- EXERCISE GOAL
Starting at the line with "Where should I click to: Click the Shipped" and going on through the line with "The height and width of the screenshot is (1981, 1797).", reproduce each line in the records below exactly and nothing more.

:: THE INPUT ::

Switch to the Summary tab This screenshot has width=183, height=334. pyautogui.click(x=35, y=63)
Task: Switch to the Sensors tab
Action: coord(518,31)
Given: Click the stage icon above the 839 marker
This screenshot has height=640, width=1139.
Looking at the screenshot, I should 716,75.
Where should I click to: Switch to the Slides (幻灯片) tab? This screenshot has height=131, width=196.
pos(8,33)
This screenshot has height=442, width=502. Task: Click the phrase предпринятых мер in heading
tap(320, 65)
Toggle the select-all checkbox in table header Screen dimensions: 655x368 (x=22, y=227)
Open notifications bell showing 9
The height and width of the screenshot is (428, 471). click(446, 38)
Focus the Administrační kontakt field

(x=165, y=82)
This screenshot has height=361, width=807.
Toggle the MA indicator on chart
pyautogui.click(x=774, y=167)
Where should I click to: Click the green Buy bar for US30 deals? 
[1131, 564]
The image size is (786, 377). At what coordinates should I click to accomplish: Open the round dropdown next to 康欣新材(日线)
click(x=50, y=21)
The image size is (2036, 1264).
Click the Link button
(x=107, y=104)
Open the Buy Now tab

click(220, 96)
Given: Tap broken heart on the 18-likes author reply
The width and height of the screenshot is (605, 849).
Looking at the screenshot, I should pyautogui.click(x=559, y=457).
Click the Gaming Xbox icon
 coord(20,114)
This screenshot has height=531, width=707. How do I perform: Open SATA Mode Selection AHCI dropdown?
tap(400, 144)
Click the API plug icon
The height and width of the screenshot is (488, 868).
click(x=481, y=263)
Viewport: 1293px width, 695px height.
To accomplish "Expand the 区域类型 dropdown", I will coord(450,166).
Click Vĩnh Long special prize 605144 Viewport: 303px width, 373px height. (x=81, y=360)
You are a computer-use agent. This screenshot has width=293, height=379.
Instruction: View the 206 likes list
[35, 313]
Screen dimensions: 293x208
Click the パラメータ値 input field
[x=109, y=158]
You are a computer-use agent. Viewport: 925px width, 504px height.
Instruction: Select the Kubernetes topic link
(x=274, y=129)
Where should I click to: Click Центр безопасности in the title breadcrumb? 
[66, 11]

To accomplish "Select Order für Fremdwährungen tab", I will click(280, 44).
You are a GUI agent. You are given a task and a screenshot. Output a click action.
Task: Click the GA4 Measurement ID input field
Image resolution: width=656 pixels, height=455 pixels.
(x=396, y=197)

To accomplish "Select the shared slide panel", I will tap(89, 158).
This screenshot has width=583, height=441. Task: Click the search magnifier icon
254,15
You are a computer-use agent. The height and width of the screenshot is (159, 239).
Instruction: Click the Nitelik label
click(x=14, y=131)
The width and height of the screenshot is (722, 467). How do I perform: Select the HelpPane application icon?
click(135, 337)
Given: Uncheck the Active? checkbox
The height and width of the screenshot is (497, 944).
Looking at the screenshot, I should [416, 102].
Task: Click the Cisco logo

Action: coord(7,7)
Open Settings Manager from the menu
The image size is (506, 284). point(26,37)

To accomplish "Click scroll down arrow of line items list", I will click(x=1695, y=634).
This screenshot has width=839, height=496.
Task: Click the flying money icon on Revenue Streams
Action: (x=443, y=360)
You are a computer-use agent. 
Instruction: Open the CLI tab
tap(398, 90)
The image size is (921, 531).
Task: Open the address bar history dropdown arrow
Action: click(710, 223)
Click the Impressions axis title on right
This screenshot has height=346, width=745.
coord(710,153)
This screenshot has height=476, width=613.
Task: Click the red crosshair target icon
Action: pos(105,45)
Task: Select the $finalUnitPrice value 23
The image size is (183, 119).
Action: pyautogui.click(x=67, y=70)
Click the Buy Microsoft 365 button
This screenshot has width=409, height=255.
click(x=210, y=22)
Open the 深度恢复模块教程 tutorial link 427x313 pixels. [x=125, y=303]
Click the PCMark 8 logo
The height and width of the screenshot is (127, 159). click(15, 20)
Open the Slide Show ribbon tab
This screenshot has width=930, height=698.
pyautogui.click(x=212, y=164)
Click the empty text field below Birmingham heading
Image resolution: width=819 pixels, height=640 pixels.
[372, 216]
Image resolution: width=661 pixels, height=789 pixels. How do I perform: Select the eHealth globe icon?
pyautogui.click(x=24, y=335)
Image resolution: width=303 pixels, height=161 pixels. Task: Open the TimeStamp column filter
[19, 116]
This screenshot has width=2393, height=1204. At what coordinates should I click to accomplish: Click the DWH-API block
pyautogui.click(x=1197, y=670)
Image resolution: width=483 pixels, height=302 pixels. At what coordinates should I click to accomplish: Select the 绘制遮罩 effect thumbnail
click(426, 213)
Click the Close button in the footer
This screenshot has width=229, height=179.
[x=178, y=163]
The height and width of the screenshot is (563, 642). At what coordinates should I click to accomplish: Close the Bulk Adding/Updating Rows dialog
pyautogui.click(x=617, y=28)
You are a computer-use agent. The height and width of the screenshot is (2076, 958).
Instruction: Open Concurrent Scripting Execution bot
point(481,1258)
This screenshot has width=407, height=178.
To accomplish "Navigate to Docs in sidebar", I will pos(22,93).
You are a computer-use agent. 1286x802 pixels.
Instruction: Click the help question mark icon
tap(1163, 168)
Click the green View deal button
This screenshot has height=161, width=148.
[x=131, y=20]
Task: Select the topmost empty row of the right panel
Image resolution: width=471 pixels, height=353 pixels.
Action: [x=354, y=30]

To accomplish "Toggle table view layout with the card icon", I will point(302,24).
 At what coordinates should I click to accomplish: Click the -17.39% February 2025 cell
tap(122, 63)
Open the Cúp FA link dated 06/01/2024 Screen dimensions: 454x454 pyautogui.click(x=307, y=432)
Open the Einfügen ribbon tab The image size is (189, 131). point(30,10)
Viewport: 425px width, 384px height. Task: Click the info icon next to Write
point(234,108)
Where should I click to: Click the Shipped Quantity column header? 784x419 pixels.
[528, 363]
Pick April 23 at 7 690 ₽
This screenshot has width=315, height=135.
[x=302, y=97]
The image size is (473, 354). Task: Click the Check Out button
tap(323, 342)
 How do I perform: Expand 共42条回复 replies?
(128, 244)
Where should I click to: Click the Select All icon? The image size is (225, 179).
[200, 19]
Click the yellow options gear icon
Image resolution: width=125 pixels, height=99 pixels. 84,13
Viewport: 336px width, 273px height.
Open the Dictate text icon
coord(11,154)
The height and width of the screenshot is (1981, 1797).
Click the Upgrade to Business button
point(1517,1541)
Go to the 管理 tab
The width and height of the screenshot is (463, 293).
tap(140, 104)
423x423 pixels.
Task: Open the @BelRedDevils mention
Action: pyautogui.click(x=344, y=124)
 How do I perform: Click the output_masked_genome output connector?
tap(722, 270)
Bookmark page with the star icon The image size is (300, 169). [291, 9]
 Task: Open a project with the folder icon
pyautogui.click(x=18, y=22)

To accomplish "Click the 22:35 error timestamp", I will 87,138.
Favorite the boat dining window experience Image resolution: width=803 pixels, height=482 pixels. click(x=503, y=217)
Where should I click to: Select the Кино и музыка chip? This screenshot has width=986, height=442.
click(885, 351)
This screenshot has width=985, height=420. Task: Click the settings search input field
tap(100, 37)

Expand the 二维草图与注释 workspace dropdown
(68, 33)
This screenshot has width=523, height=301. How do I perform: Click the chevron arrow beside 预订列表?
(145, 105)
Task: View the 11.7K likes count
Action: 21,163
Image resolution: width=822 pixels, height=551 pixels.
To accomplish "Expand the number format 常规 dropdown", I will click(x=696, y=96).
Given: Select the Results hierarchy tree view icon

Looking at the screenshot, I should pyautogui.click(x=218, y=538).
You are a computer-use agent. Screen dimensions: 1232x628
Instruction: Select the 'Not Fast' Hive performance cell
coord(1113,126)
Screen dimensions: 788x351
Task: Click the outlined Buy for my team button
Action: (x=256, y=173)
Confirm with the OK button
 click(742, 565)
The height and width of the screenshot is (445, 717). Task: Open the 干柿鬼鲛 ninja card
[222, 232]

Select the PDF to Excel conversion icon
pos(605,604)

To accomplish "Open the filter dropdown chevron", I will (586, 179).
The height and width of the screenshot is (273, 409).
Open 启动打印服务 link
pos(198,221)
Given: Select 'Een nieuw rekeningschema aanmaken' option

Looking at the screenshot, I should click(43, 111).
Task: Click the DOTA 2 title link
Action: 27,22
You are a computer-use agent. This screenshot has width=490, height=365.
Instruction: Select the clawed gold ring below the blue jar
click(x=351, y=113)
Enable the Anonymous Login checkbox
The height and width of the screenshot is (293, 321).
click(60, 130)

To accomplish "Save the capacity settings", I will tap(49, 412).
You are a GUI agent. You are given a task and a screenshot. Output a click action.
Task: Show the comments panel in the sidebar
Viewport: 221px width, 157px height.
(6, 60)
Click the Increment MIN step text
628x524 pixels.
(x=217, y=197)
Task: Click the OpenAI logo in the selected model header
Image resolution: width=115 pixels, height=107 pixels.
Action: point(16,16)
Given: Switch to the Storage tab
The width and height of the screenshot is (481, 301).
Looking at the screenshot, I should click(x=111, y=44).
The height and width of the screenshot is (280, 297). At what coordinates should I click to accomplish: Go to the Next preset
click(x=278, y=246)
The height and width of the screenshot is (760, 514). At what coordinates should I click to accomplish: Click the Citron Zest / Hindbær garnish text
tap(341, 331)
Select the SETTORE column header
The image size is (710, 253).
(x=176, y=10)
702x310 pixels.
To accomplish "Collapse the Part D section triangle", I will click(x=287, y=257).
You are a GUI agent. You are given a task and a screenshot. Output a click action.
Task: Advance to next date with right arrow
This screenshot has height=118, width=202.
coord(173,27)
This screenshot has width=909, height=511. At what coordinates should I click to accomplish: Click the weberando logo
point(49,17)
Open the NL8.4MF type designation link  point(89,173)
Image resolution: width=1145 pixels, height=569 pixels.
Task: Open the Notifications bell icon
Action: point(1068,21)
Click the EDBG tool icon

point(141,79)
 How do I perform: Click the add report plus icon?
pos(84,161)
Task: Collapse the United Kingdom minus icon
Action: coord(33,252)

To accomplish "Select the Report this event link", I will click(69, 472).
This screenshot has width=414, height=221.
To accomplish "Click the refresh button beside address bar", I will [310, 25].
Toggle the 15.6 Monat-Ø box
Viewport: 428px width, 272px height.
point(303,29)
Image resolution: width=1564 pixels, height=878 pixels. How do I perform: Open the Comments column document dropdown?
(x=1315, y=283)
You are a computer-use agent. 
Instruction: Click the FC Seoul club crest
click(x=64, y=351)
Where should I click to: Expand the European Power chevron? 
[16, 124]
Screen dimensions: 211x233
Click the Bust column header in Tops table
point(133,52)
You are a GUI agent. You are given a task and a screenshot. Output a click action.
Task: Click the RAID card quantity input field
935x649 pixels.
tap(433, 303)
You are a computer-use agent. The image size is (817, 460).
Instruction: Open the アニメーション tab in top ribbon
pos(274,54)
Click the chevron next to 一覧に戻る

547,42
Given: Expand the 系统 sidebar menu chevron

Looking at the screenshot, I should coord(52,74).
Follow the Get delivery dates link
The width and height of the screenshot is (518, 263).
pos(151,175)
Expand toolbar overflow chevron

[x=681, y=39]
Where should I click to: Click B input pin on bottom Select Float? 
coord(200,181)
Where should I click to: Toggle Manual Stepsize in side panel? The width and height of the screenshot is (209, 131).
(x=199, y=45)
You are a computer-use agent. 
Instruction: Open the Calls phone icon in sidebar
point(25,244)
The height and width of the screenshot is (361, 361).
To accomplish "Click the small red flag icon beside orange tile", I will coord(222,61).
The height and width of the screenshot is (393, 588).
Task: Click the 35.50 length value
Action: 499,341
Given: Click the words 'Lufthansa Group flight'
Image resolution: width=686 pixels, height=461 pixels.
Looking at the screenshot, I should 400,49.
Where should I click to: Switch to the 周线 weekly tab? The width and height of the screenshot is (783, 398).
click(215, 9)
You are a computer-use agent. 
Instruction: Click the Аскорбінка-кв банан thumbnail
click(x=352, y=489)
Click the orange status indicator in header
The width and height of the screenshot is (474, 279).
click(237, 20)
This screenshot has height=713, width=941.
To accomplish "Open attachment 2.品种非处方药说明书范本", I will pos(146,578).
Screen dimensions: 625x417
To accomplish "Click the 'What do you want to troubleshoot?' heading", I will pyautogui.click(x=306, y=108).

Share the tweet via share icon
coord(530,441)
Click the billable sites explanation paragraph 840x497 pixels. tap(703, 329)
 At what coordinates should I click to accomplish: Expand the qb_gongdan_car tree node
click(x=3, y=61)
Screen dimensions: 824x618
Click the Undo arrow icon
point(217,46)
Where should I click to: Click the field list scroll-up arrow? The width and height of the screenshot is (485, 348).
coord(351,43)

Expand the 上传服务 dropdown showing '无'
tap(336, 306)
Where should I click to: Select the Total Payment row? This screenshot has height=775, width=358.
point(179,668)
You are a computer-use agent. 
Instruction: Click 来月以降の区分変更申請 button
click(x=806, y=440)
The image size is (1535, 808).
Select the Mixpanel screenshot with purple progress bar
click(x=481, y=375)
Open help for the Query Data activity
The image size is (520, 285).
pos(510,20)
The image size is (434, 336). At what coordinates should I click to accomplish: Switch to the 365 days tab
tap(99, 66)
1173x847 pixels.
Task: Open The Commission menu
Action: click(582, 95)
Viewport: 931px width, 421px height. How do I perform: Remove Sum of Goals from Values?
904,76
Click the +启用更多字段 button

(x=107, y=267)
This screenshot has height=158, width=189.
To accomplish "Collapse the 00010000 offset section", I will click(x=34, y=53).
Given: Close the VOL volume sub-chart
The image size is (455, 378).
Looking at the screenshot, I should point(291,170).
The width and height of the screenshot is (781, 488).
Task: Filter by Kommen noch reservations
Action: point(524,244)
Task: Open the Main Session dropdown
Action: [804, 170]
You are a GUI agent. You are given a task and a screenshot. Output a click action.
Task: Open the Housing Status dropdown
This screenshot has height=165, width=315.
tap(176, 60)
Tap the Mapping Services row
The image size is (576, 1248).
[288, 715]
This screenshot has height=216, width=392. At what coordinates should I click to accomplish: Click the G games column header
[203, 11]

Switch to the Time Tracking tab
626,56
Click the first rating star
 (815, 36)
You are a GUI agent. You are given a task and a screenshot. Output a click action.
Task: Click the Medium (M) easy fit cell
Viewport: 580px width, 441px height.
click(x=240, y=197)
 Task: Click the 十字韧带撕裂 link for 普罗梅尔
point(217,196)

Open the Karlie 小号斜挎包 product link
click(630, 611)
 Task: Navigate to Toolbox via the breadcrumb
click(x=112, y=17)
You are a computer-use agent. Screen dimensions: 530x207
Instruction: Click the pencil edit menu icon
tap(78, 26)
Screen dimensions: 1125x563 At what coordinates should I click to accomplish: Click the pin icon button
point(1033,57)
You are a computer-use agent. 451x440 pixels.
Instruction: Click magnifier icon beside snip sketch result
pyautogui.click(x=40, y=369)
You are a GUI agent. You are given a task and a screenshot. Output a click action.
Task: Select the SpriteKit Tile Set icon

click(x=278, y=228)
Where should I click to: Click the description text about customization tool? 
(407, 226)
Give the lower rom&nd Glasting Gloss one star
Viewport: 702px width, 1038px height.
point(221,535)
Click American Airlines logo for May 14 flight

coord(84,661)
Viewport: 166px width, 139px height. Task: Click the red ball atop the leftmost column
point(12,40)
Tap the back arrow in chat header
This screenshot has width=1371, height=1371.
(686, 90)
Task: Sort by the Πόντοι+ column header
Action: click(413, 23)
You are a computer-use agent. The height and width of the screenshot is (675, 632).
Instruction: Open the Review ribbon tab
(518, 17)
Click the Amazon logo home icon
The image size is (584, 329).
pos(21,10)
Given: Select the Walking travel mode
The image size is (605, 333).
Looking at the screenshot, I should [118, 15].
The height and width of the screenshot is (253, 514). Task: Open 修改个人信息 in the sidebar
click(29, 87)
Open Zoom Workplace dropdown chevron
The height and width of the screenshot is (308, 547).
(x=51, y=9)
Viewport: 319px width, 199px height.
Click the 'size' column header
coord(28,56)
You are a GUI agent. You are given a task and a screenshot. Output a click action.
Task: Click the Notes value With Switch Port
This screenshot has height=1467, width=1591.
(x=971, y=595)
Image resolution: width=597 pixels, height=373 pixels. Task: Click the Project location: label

:::

- YOUR RESPONSE
Where should I click to: Click the Shipped Quantity column header? 784x419 pixels.
[528, 363]
Pick April 23 at 7 690 ₽
This screenshot has width=315, height=135.
[x=302, y=97]
The image size is (473, 354). Task: Click the Check Out button
tap(323, 342)
 How do I perform: Expand 共42条回复 replies?
(128, 244)
Where should I click to: Click the Select All icon? The image size is (225, 179).
[200, 19]
Click the yellow options gear icon
Image resolution: width=125 pixels, height=99 pixels. 84,13
Viewport: 336px width, 273px height.
Open the Dictate text icon
coord(11,154)
The height and width of the screenshot is (1981, 1797).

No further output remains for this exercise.